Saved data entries
^^^^^^^^^^^^^^^^
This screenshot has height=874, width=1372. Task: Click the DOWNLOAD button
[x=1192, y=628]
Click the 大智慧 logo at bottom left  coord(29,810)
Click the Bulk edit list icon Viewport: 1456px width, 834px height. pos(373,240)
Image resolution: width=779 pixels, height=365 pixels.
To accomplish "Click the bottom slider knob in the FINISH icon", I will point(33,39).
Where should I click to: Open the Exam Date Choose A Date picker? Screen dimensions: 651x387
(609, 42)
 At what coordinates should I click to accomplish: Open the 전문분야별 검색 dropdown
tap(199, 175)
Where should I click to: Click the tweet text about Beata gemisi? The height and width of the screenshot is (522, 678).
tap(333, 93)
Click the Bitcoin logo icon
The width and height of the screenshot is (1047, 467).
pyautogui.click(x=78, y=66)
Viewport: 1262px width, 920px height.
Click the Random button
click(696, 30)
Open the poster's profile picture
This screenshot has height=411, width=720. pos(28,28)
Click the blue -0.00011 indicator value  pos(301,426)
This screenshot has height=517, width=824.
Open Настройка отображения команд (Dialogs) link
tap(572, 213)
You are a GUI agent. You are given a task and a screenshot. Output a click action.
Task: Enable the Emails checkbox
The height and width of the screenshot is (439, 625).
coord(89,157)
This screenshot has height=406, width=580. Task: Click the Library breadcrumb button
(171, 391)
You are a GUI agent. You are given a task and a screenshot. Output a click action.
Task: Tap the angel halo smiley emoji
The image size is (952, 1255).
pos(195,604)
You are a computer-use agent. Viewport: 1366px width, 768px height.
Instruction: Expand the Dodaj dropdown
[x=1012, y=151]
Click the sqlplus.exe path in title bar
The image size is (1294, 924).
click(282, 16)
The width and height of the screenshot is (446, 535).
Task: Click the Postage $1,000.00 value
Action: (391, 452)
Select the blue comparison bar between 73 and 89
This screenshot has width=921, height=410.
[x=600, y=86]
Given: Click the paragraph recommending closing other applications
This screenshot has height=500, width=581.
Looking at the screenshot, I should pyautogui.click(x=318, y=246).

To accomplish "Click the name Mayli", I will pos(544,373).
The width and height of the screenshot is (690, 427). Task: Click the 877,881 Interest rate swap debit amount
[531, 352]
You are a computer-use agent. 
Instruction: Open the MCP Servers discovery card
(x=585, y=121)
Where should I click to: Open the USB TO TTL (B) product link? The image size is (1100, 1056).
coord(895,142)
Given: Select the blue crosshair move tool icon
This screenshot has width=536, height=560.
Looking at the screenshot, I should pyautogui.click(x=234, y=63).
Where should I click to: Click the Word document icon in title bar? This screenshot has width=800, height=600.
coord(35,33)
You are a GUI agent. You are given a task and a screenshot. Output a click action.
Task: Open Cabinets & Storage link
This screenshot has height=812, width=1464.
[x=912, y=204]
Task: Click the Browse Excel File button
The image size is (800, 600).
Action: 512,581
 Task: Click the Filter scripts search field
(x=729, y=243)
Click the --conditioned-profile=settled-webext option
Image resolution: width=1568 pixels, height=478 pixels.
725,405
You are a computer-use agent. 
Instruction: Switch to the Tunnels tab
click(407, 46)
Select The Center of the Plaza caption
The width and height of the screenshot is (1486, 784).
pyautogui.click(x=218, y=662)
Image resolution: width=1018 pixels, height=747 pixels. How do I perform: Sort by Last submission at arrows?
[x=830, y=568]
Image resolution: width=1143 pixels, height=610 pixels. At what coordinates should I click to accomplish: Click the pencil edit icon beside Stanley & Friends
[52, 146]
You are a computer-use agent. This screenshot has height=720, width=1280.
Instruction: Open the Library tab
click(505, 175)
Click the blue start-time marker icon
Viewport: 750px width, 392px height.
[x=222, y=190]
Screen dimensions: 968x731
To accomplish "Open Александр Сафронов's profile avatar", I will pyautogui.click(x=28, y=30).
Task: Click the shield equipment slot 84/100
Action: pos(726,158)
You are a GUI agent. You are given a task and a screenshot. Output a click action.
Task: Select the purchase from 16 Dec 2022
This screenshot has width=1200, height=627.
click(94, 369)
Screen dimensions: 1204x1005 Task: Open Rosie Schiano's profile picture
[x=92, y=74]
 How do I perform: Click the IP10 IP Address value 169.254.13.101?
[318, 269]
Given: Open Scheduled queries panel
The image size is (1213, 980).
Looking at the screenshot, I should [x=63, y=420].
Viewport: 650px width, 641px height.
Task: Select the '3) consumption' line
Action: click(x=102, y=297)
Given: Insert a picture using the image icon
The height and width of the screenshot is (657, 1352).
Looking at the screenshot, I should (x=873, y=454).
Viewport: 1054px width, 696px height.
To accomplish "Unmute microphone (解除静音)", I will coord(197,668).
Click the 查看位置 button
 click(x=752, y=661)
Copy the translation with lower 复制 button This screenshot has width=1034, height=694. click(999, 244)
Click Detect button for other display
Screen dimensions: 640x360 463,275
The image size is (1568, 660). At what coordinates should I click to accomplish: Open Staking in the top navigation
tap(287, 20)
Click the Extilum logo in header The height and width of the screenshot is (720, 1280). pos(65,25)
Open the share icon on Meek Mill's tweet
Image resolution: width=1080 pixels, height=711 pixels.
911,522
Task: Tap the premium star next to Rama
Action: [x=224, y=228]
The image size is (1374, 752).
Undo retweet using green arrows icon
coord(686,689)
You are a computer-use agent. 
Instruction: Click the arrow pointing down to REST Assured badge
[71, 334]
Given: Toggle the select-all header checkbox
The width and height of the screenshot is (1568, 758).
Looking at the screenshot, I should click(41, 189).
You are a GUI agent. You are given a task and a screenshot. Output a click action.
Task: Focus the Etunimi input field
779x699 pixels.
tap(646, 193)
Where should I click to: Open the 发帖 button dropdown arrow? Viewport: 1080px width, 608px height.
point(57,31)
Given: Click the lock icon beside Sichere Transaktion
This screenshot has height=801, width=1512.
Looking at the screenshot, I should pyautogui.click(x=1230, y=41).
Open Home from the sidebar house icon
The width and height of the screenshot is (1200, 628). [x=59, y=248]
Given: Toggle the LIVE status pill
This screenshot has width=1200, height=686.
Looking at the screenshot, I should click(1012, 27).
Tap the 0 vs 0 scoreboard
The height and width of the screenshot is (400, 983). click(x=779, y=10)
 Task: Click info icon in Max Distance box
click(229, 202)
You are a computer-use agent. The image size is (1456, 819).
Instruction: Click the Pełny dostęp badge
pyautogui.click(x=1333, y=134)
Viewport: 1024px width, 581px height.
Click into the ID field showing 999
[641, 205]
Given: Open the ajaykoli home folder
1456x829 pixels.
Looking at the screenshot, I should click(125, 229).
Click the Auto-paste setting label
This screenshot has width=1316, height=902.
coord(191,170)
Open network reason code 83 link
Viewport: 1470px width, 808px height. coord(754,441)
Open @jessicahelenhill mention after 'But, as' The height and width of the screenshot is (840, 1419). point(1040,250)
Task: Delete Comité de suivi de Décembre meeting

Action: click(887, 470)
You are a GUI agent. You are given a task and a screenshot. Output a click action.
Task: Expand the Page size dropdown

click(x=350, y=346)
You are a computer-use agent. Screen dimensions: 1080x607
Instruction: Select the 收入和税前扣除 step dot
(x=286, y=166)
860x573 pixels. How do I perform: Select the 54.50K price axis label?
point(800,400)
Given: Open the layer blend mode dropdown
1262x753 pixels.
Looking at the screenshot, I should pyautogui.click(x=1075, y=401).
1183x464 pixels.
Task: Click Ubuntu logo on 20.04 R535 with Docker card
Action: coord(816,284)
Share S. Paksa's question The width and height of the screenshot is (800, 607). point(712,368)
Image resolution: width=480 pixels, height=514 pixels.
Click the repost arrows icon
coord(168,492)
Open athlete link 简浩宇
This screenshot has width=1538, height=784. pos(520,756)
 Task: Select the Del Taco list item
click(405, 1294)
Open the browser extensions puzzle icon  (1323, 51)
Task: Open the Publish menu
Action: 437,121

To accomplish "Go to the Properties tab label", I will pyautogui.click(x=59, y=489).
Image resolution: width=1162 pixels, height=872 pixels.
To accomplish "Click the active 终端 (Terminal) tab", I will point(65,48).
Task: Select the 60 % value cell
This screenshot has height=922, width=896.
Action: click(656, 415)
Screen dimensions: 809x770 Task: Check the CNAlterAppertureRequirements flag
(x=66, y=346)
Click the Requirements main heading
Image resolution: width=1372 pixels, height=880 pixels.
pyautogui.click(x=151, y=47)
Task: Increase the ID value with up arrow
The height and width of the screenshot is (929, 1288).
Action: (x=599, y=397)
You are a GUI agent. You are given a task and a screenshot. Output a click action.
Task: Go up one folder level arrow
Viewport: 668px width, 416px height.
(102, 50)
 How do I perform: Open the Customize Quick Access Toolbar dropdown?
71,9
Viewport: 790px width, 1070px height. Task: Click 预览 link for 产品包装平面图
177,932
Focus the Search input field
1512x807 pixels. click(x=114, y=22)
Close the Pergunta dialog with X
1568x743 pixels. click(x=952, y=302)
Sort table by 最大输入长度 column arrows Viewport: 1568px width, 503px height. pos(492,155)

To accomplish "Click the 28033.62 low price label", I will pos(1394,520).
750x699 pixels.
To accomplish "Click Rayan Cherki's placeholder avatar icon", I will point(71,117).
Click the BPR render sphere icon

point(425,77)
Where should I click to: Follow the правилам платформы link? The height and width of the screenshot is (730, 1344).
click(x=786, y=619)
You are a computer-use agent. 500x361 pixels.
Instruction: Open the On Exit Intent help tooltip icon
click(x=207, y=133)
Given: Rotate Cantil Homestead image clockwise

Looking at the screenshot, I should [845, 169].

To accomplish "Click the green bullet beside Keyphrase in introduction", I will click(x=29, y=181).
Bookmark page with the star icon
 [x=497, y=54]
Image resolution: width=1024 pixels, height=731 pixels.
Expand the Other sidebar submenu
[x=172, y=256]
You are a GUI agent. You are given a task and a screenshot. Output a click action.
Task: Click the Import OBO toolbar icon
^^^^^^^^^^^^^^^^
### Prompt
The lines above, starting at the one with "Viewport: 1262px width, 920px height." and ending at the one with "Task: Enable the Emails checkbox", are the only ones to return, exactly as written.

### Answer box
Viewport: 1262px width, 920px height.
Click the Random button
click(696, 30)
Open the poster's profile picture
This screenshot has height=411, width=720. pos(28,28)
Click the blue -0.00011 indicator value  pos(301,426)
This screenshot has height=517, width=824.
Open Настройка отображения команд (Dialogs) link
tap(572, 213)
You are a GUI agent. You are given a task and a screenshot. Output a click action.
Task: Enable the Emails checkbox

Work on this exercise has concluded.